- ASSIGNMENT:
Using the records below, reproduce exactly the lines from the one containing "The width and" through the end, and nothing more; skip the images.

[Opening EXTRACTED MATERIAL section]

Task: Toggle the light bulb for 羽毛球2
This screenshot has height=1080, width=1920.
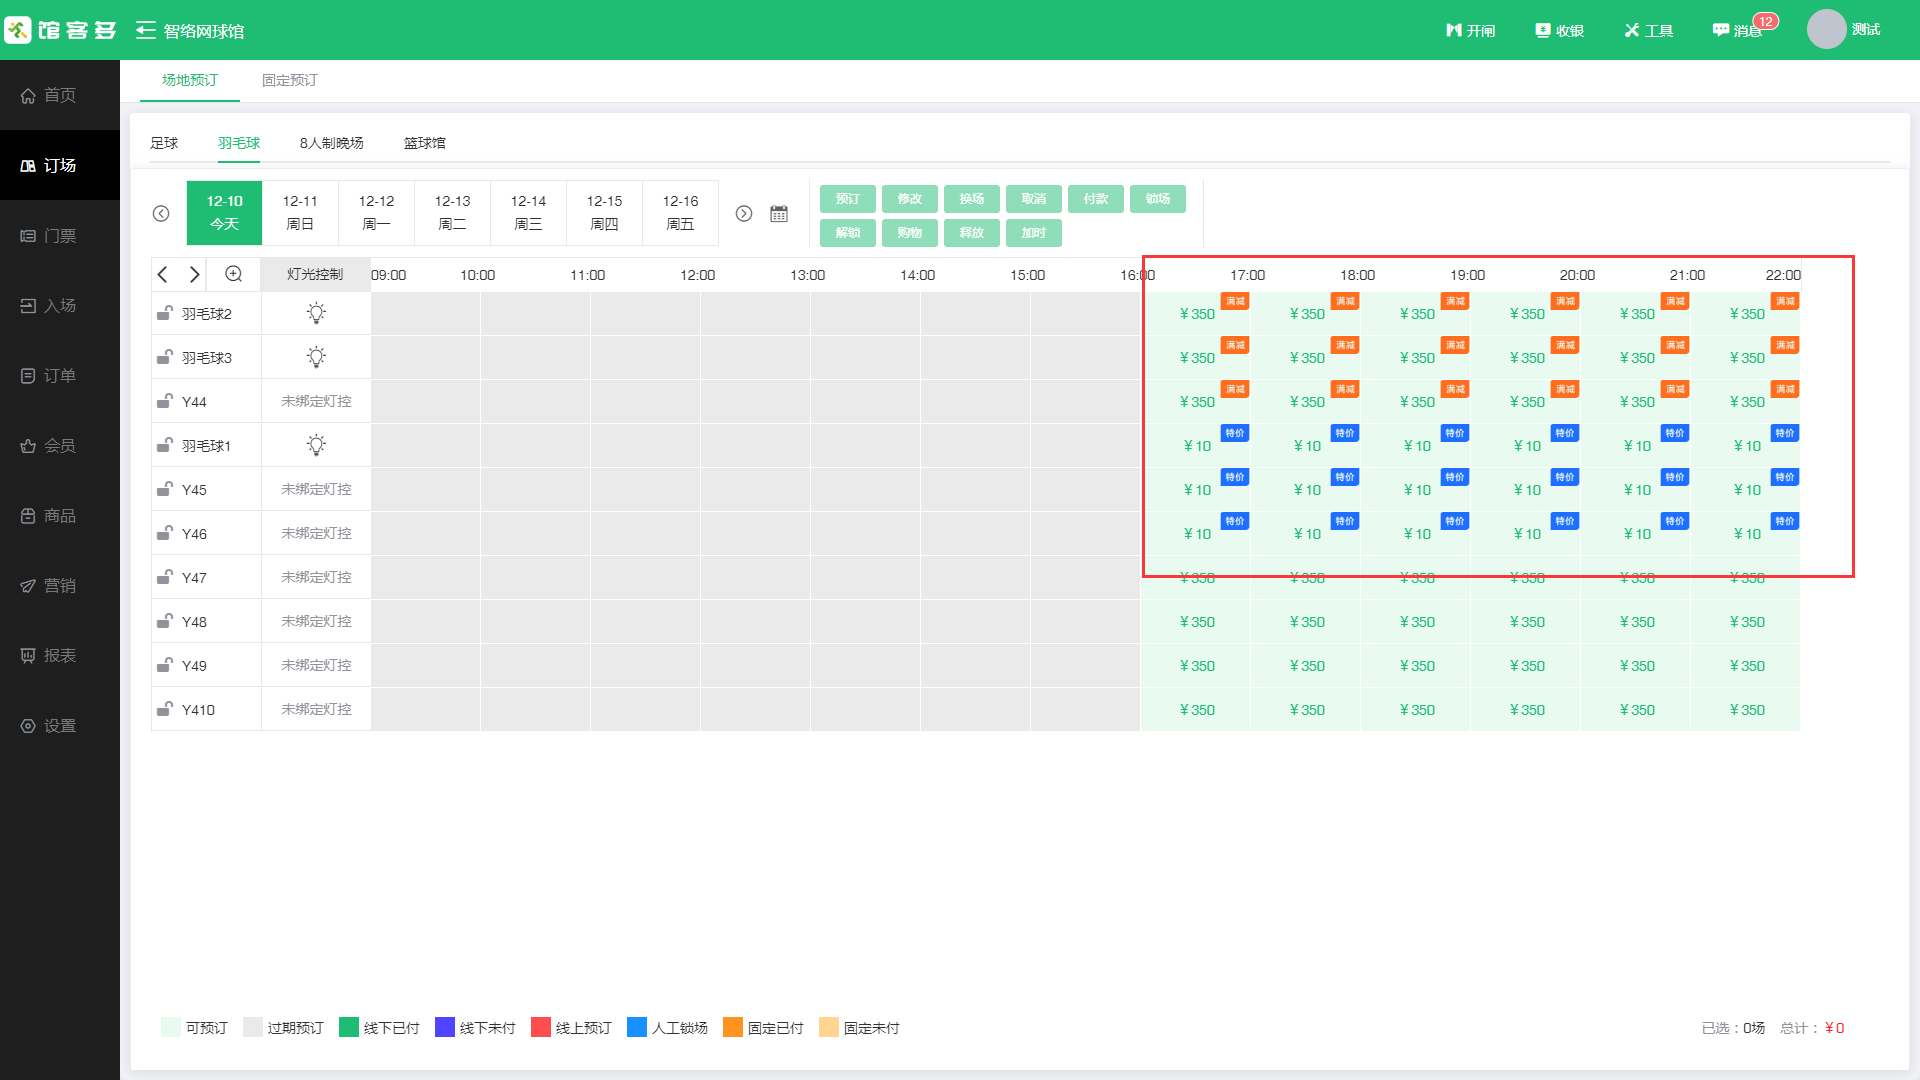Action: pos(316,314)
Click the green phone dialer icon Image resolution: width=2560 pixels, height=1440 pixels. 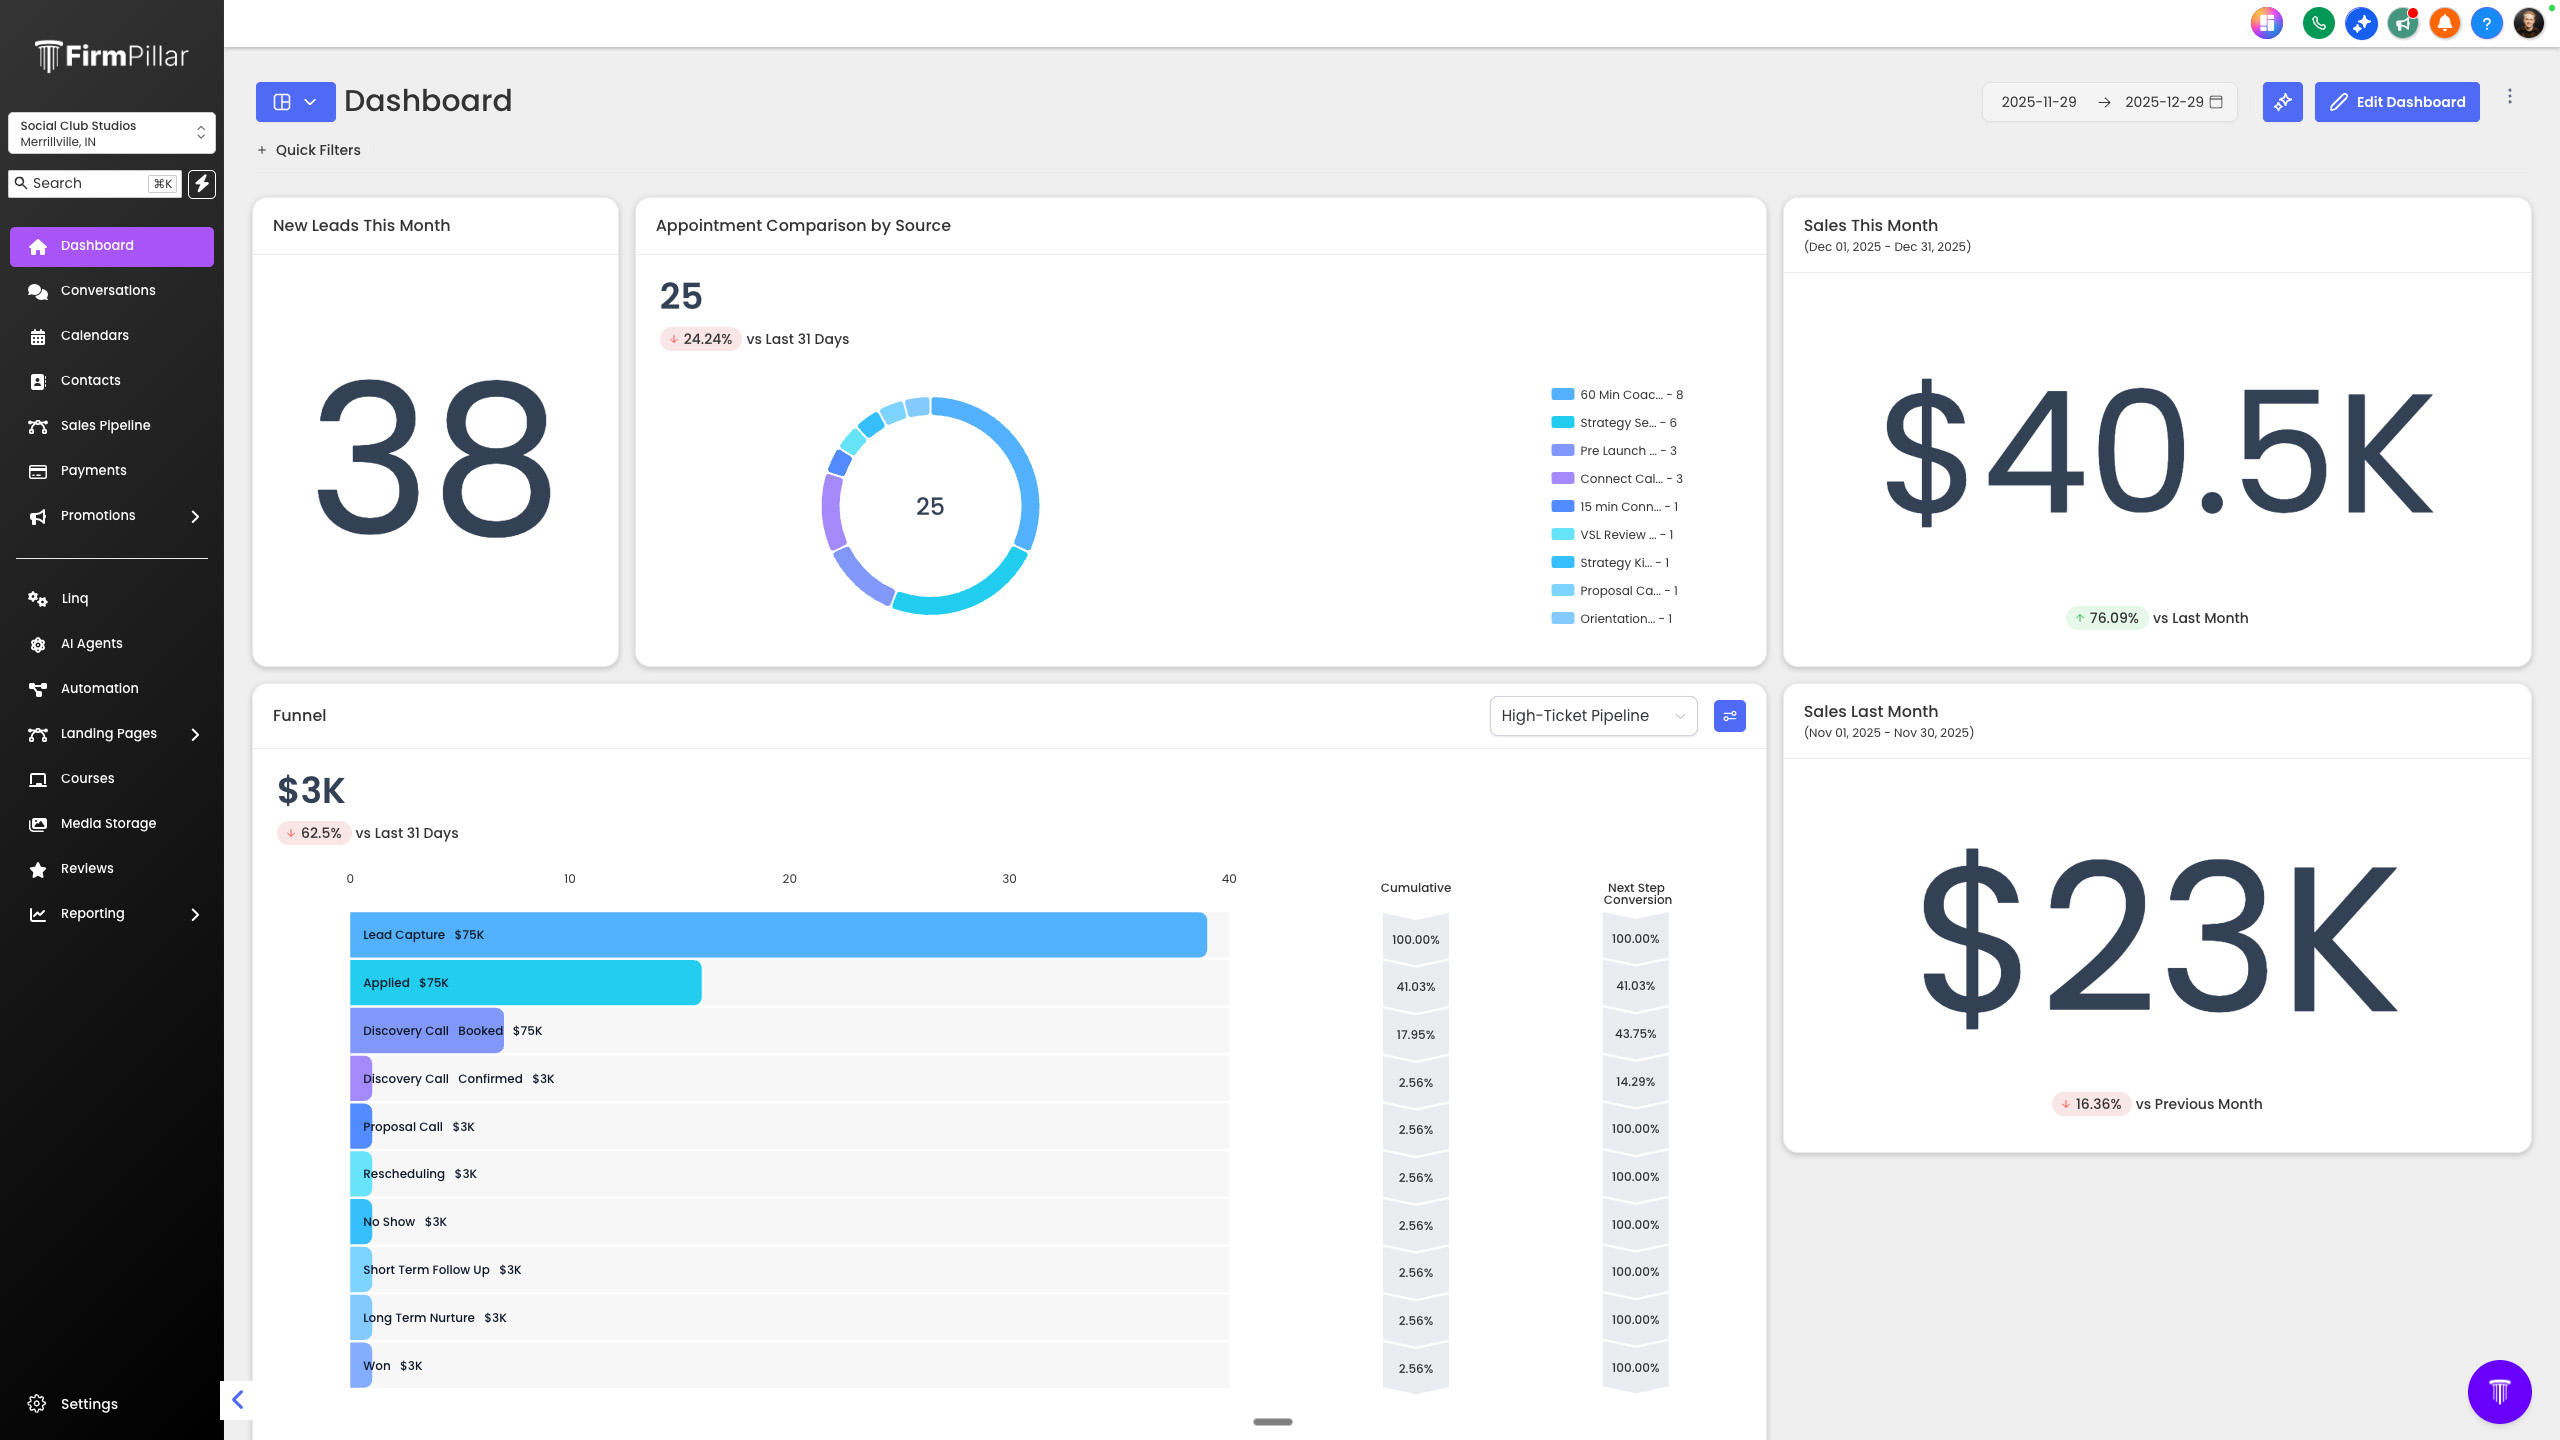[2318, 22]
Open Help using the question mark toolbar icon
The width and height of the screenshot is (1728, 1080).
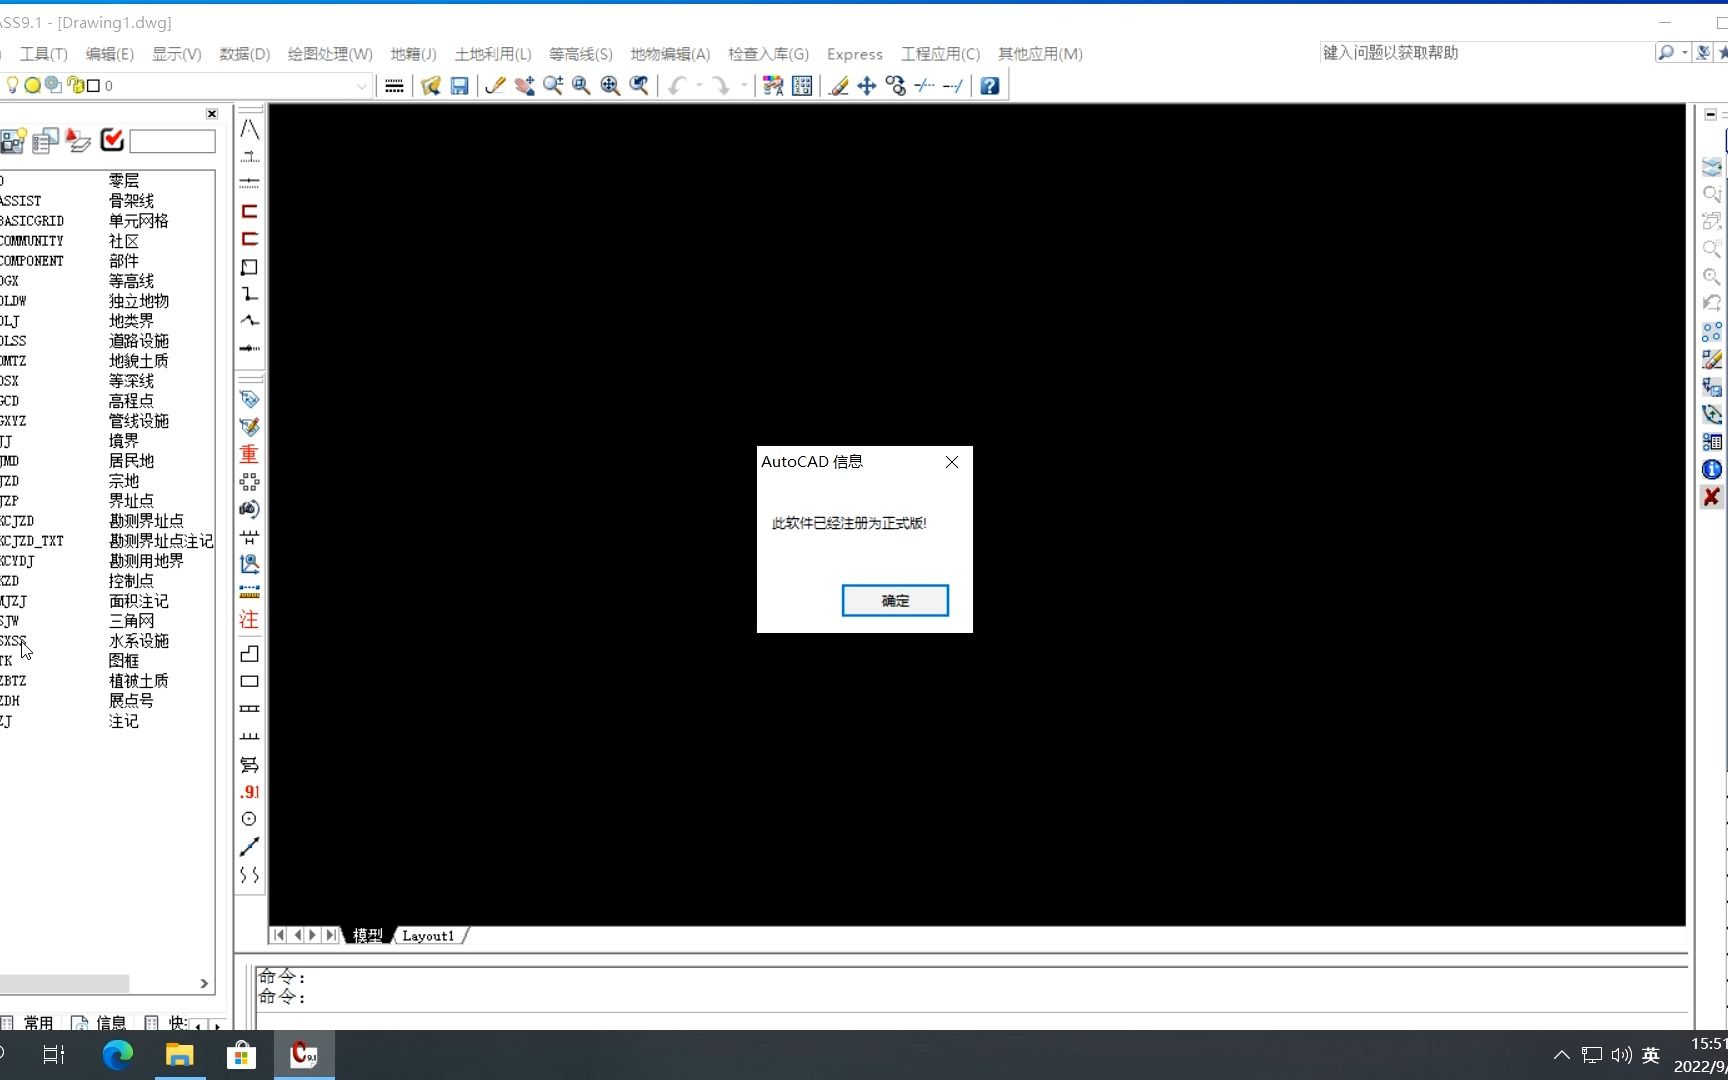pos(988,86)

[Closing EXTRACTED MATERIAL section]

- FINISHED EXERCISE:
The width and height of the screenshot is (1728, 1080).
pos(988,86)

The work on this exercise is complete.